Say Cheese

Beginning Reading
Amanda Lyle


                                      



Rationale:

 Children need to develop the skills necessary to decode text for becoming a fluent reader. In the process of decoding, it is important that children understand that some letters make more than one sound. This lesson will introduce children to the long E sound by teaching identifying the correspondence ee= /E/. The goal is to teach the strategies needed to identify ee =/E/ through reading text, vocalizing the sound, using gestures, seeing the word in different types of print, and identifying the correspondence within pseudo words.

 

 

Materials:

            Primary paper and pencil; chalk board and chalk; chart with “The sheep didn’t make a peep with it’s feet on the street.”; Sam Sheep can’t sleep. (Usborne); word cards with: creek, week, peep, meet, deep, feet, seek, street, need, seed, feed, beef; pseudo word cards with: sheem, peen, mef, deb, sneeting, yeez.

 

Procedure:
1. The lesson should be introduced by reviewing the sound that the letter e makes with the students. “Today we will talk about the letter e which we have discussed before with our creaky door short e.
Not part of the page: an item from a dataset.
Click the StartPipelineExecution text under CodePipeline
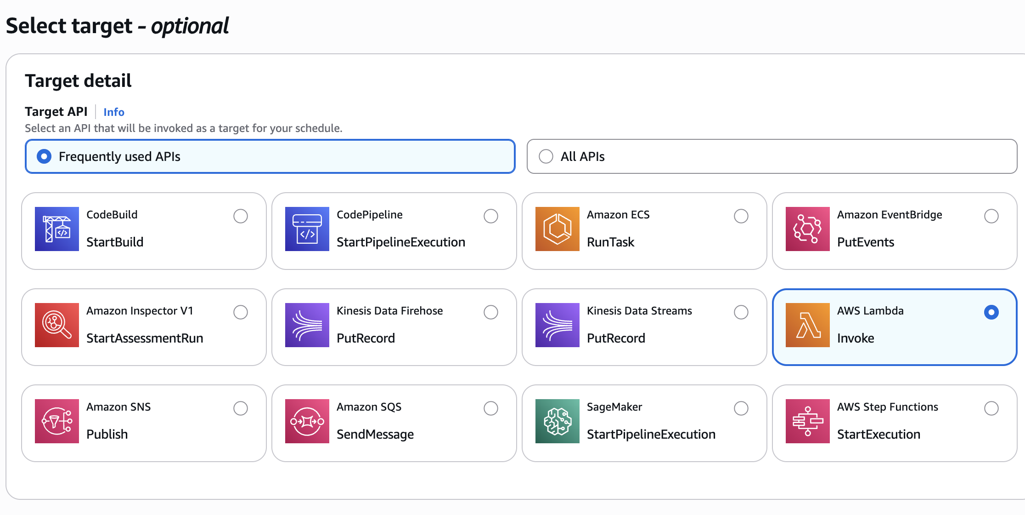 [x=400, y=242]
What sound does it make? That is correct… e= /e/. We are now going to learn about another sound that e can make. When two e’s are next to each other in a word, they make the e say it’s own name. e = /E/. This is called the long E sound. When we are smiling for a picture we often say cheeeese. How many of you hear the e= /E/ in the word cheese? (Write the word on the board to identify the ee= /E/.) Let’s practice each time we see ee =/E/ in a word smiling as if we are saying cheese while taking a picture. Let’s try it together with our word here on the board. Ch-eeee-se.” (Give big ee=/E/ smile to demonstrate for children.)
 2. “I have a few smiling E words that have ee=/E/ in them that I want you to repeat after say them. As you repeat the word, I want you to stretch out the long E sound so that I can see each of your E smiles as you repeat the words.” Demonstrate to the students the example asleep by saying asl-eeeee-p while smiling during the ee= /E/. Have the students then repeat the words: deed, feel, keep, tree, and weep.
3.   “Now let’s all try reading the tongue twister I have written on the chart. We
will read it once through listening for the long E sound. As we read it again I would like everyone to stretch out their smiling E’s in the words.” “The sh-eeee-p didn’t make a p-eeee-p with it’s f-eeee-t on the str-eeee-t.’ Great job.
4.  “I am going to give each of you a word card with a word containing ee= /E/. My word card is “Week.” I remember that the two e’s together make the smiling /E/ sound so I would read my word as /w/ /E/ /k/.” Model reading the word and sounding it out by smiling during the long E. “I would like for you each to read your word on your card to each of your neighbors, and show them where you found the smiling E. Take turns sharing your words.” When they have shared a few times begin the book talk.
5.  Book Talk: How many of you have ever had a night where you could not fall
asleep? Did anyone tell you to try counting sheep? Well, this book is about Sam Sheep who is willing to do just about anything to help him get to sleep. Sam Sheep asks all of his friends to help him get to sleep. Let’s read “Sam Sheep can’t sleep” and see if he ever finds a friend who can help him fall asleep.
 6. “I will read this book once to you all, and I want you to listen as I read and if you hear the smiling long E sound you may simply smile while continuing to listen to the story.” Now have the students read the book again silently with a paper and pencil to write down words with the long E sound. Walk around to check that the students have all of the following words written down: sheep, sleep, need, see, weeks, asleep, and street.
7. Assessment: Individually have students come take a short pseudo word test to record their decoding progress. Give words on flashcards such as sheem and mef. Do a few short e and long E pseudo words to determine if the students are able to understand the distinguishing sounds.


Reference:

Cox, Phil Roxbee. Sam Sheep can’t sleep. Usborne Publishing: Saffron Hill, London, 2000.     ISBN    0 7460 3861 5

From Wallach, M. A., & Wallach, L. (1976).  Teaching all children to read.  Chicago:  University of Chicago Press.